New Ways to Share Expertise by Zoe Taylor

Reflecting on the theme of this issue of the IH Journal, changing worlds, I was prompted to write about the biggest change in my teaching world over the past few months – participating in the first IH World Online Workshop in June. By writing this piece I hope to encourage more teachers to take part in this exciting new initiative.

I had been a silent observer in a couple of Pearson Longman's online sessions, and in a moment of braveness I decided that this was enough experience for me to respond to a call from Neil McMahon at IH World for volunteers to deliver teacher developments workshops live online. Little did I know that this was to be one of the most challenging and interesting events of my year.

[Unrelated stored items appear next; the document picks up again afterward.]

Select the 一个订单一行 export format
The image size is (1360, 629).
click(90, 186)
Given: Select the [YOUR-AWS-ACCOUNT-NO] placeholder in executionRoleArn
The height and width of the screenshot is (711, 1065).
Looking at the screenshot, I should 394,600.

I had delivered a couple of workshops face-to-face at IH Lisbon, and chose one of them, on the topic of intonation, to adapt to the online environment. So what is the online environment like? Well, it is quite a surreal experience. There I was, sitting in my kitchen with a headset on (with my washing up carefully tidied away out of view of the webcam), watching with some trepidation as the names of almost 20 people appeared one by one on the screen. The online platform we were using was Blackboard Collaorate (kindly provided by OUP), which furnishes you with several tools which in some way echo what you might use in a face-to-face environment. There's a whiteboard which can display slides, and which the participants and I could write on. Audio and video clips can be played. In terms of interaction, participants can communicate in three ways: they can speak into their own microphone, they can type into a chat box, or they can click on emoticon icons which indicate agreement, confusion, laughter etc . Most interesting of all is the concept of rooms. When participants log into the session, they are automatically sent to the main room, where all the participants can hear each other. But there are also “breakout rooms” - by clicking on participants' names I could separate them into smaller groups and put them in virtual rooms where they could only hear each other. It's virtual group work – but with the added bonus that when I wanted people to finish their group tasks and come back to open class for feedback, a simple click on an icon would whisk them all back – no need for my usual “OK, everybody, er, um, if you've finished, er...”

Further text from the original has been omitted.